While McDonald promised an independent investigation into the Vance allegations, the details have not yet been announced.
Sources have told Global News it is shaping up to be “unprecedented” in scope, with growing concerns that only a large human resources firm or an official like a former Supreme Court justice could do the job.
Conservative defence critic James Bezan told Global News on Thursday that he would support a public inquiry into the military’s handling of sexual misconduct in its ranks, which were identified by former Supreme Court justice Marie Deschamps as “endemic” in her landmark 2015 report.
“If that’s the route that the government decides that we need to go, if that’s the route that we have to go to ensure that the military members are not at all feel(ing) somewhat constrained because the chain of command, then that’s what we have to take as a next step,” he said.
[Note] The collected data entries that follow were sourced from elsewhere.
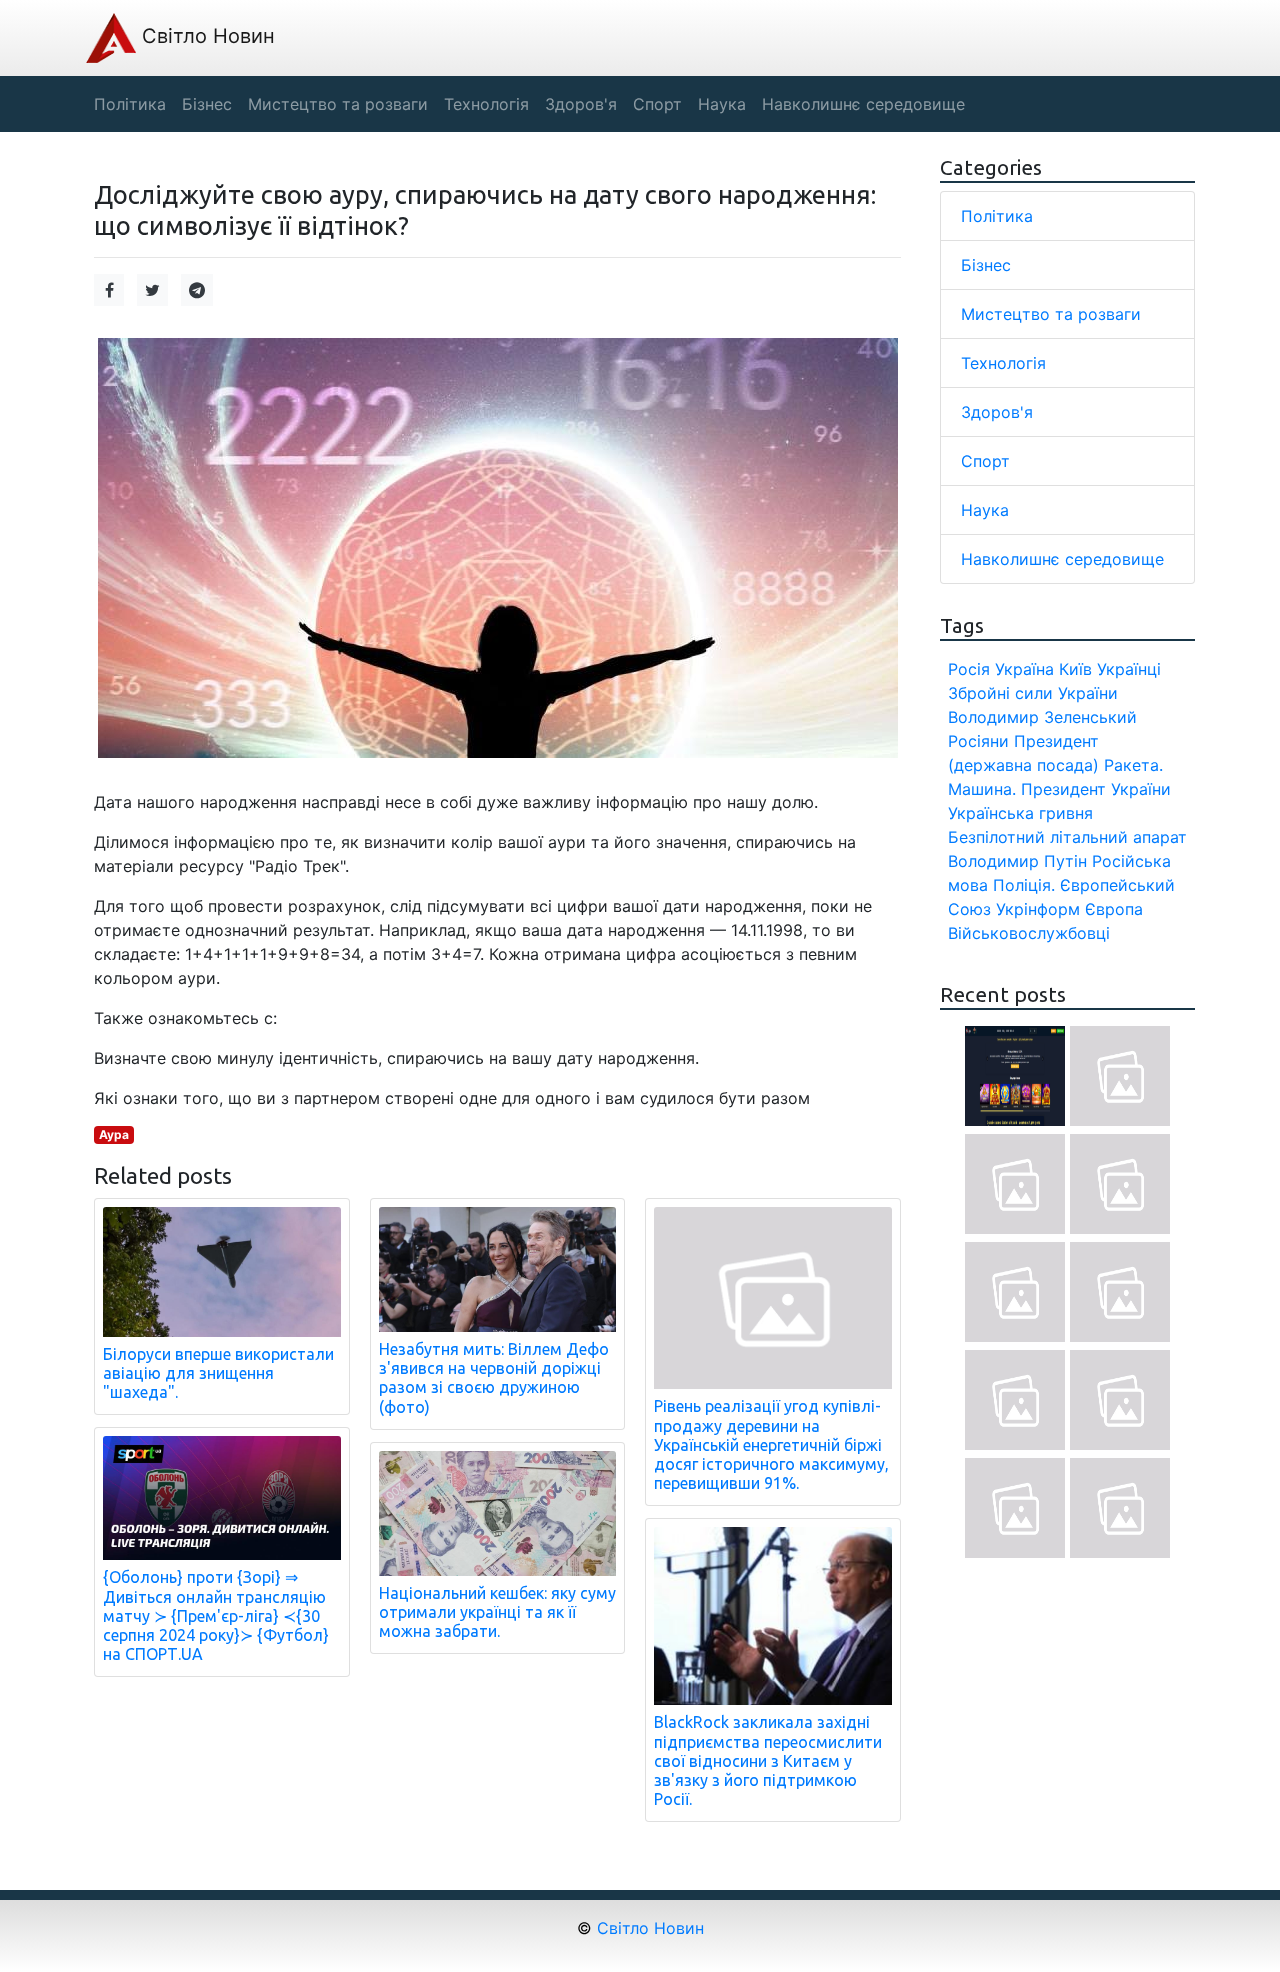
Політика (997, 216)
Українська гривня (1020, 813)
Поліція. (1024, 885)
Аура (114, 1134)
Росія (969, 669)
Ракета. (1133, 765)
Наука (985, 510)
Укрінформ (1038, 909)
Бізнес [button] (207, 104)
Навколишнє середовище (1062, 559)
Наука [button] (722, 104)
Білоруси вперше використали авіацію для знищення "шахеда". (218, 1373)
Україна (1024, 669)
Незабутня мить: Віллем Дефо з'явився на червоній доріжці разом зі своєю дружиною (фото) (494, 1378)
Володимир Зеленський (1042, 717)
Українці (1129, 669)
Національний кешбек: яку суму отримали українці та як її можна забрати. (497, 1612)
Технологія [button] (486, 104)
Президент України (1096, 789)
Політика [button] (130, 104)
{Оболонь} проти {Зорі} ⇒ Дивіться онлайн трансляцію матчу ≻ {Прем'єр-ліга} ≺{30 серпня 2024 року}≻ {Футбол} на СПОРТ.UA (216, 1615)
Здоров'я (997, 412)
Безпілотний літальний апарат (1067, 837)
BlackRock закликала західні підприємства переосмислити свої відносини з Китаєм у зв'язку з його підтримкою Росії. (768, 1760)
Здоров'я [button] (581, 104)
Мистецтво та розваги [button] (338, 104)
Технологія (1003, 363)
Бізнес (986, 265)
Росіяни (978, 741)
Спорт (985, 461)
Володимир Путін (1017, 861)
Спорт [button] (657, 104)
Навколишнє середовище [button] (863, 104)
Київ (1075, 669)
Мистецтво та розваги (1051, 314)
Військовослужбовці (1029, 933)
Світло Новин (205, 36)
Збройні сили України (1033, 693)
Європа (1114, 909)
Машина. (982, 789)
O’Toole would not say whether he wants to see something akin to a public inquiry.
He said the fact two of the military’s top leaders are under investigation drives home the need for a probe into whether there is a “cultural problem.”
“We have to act swiftly to save an important institution and its reputation,” he said.
Prime Minister Justin Trudeau has faced scrutiny over recent weeks over assertions that senior officials and he were unaware of the allegations against Vance until they were reported by Global News.
Defence Minister Harjit Sajjan’s office knew in 2018 of concerns about Vance that were brought at the time by then-military ombudsman Gary Walbourne, sources have told Global News.
But while sources say the office flagged those concerns to the Privy Council Office, that office did not take any further action and Sajjan appears not to have used his authority to launch a board of inquiry.
Trudeau said on Friday that the fact McDonald stepped aside shows allegations against top leaders are taken seriously, but that there remains more work to do.
“We have made great strides as a country over the past years, over the past decade. But there is an awful lot more to do.”
Experts say the Canadian military is facing an institutional “crisis” that has been a long time coming.
The report by Deschamps in 2015 offered a scathing portrait of an institution “hostile” to women and LGBTQ members, and where sexual misconduct was “endemic” throughout all levels of the military.
“I believe that it is a crisis that’s being seen by the rest of us,” said Linna Tam-Seto, a postdoctoral fellow at the Centre for International and Defence Policy at Queen’s University.
“I believe based on the Deschamps report, which came out in 2015, it was well known that this type of misconduct was happening within the ranks, running from bottom to top. What we’re seeing now is that this type of behaviour is being shown through the top.”
Vance launched Operation Honour, the military’s effort to root out misconduct, in response to that report in 2015.
But advocates for survivors say the military still lacks meaningful support for those who come forward or try to report claims, particularly involving those in the chain of command.